Sería salirnos de nuestro propósito el querer dar de la persona, al comienzo de este capítulo, una definición a priori. No se podría evitar el comprometer, con ello, estas direcciones filosóficas o religiosas de las que hemos dicho que deberían ser separadas de toda confusión, de todo sincretismo. Si se quiere una designación lo bastante rigurosa para el fin que nos proponemos, diremos que:
Una persona es un ser espiritual constituido como tal por una forma de subsistencia y de independencia en su ser, mantiene esta subsistencia mediante su adhesión a una jerarquía de valores libremente adoptados, asimilados y vividos en un compromiso responsable y en una constante conversión; unifica así toda su actividad en la libertad y desarrolla, por añadidura, a impulsos de actos creadores, la singularidad de su vocación.
Por precisa que pretenda ser, no se puede tomar esta designación como una verdadera definición. La persona, efectivamente, siendo la presencia misma del hombre su característica última, no es susceptible de definición rigurosa. No es tampoco objeto de una experiencia espiritual pura, separada de todo trabajo de la razón y de todo dato sensible. Ella se revela, sin embargo, mediante una experiencia decisiva, propuesta a la libertad de cada uno; no la experiencia inmediata de una sustancia, sino la experiencia progresiva de una vida, la vida personal. Ninguna noción puede sustituirla. A quien al menos no se ha acercado, o ha comenzado esta experiencia, todas nuestras exigencias le son incomprensibles y cerradas. En los límites que nos fija aquí nuestro campo no podemos más que describir la vida personal, sus modos, sus caminos, y hacer una llamada a ella. Ante ciertas objeciones que se hacen al personalismo, es preciso admitir que hay gentes que son «ciegas a la persona», como otras son ciegas a la pintura o sordas a la música, con la diferencia de que éstos son ciegos responsables, en cierto grado, de su ceguera: la vida personal es, en efecto, una conquista ofrecida a todos, y una experiencia privilegiada, al menos por encima de un cierto nivel de miseria.
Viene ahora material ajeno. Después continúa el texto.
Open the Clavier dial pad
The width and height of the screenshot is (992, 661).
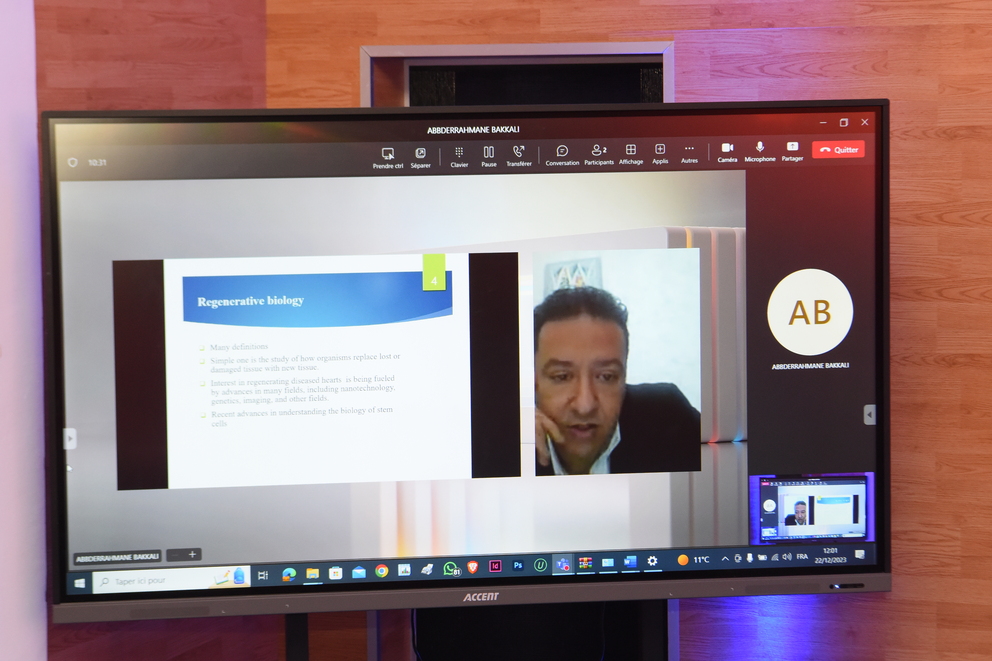459,152
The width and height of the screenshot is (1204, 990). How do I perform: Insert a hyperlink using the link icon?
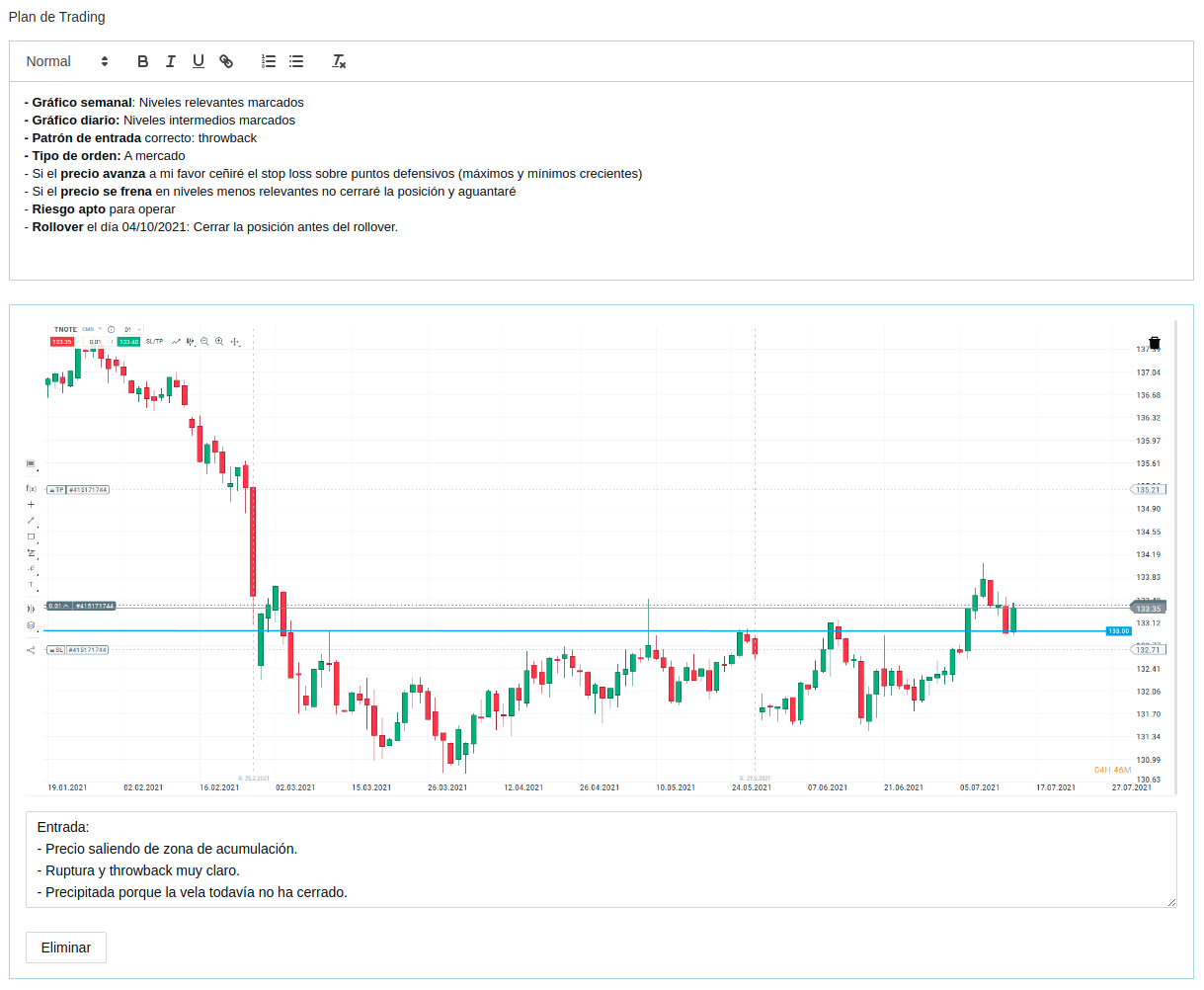click(x=226, y=61)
Digamos inmediatamente que a esta exigencia de una experiencia fundamental el personalismo añade una afirmación de valor, un acto de fe: la afirmación del valor absoluto de la persona humana. Nosotros no decimos que la persona del hombre sea el Absoluto (aunque para un creyente el Absoluto sea Persona y en el rigor del término no sea más espiritual que personal). También pedimos que se tenga cuidado de no confundir el absoluto de la persona humana con el absoluto del individuo biológico o jurídico (y pronto veremos la diferencia infinita entre uno y otro). Queremos decir que, tal como la designamos, la persona es un absoluto respecto de cualquier otra realidad material o social y de cualquier otra persona humana. Jamás puede ser considerada como parte de un todo: familia, clase, Estado, nación, humanidad. Ninguna otra persona, y con mayor razón ninguna colectividad, ningún organismo puede utilizarla legítimamente como un medio. Dios mismo, en la doctrina cristiana, respeta su libertad, aunque la vivifique desde el interior: todo el misterio teológico de la libertad y del pecado original reposa sobre esta dignidad conferida a la libre elección de la persona. Esta afirmación de valor puede ser en algunos el efecto de una decisión que no es ni más irracional ni menos rica de experiencia que cualquier otro postulado de valor. Para el cristiano, se funda sobre la creencia de fe de que el hombre está hecho a imagen de Dios, desde su constitución natural, y que está llamado a perfeccionar esta imagen en la libertad suprema de los hijos de Dios.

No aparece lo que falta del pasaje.